What I managed to do for now is a barplot with data from the original dataframe entered into a new frame in a long format with help of reshape2
df_long <- reshape2::melt(df, measure.variables = c("var1","var2","var3","var4","var5","var6"), id.vars = c("group","numb"))
Then I count the percentages of observed variables
library(dplyr)
df_pct <- df_long %>%
count(value, group, variable) %>%
mutate(pct = prop.table(n))
And plot the graph with ggplot2
ggplot(data = df_pct, aes(x = variable, y = pct, fill = group, label = scales::percent(pct))) +
geom_col(position = 'dodge') +
geom_text(position = position_dodge(width = .9), # move to center of bars
vjust = -0.5, # nudge above top of bar
size = 3)+
scale_y_continuous(labels = scales::percent)
But the picture I get apparently has a problem with the percetages it shows. I was expecting the graph to only count cases when df[df$var* == 1, ]
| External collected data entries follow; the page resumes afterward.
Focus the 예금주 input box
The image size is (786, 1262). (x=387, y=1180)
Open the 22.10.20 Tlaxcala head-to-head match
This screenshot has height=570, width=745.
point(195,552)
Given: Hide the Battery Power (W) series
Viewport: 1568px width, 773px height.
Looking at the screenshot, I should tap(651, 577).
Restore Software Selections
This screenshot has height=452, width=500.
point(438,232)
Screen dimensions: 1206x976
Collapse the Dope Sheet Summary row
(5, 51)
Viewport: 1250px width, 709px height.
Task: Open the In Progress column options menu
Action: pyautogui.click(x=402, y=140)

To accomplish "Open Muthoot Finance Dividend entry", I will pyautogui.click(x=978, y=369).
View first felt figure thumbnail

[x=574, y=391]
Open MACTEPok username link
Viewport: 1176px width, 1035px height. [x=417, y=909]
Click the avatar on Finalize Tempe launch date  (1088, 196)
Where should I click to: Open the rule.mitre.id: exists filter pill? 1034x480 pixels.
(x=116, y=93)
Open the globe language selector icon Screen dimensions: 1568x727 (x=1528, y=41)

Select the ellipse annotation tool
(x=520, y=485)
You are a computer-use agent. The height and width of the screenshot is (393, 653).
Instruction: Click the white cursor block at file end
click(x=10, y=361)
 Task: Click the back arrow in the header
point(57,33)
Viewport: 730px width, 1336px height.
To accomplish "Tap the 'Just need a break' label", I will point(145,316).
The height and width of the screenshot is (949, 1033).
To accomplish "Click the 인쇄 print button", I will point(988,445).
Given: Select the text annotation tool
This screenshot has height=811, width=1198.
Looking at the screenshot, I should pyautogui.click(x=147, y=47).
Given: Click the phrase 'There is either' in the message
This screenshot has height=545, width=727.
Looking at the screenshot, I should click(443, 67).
(variable present). I’m not certain what do the bars count in my example and it clearly shows the percentages for both df[df$var* == 1, ]
and df[df$var* == 0, ]
(variable absent)
Could please anyone help with the graph? What do I need to do to display percetages correctly? How do I plot the graph so that it counts only the "1" values of the variables?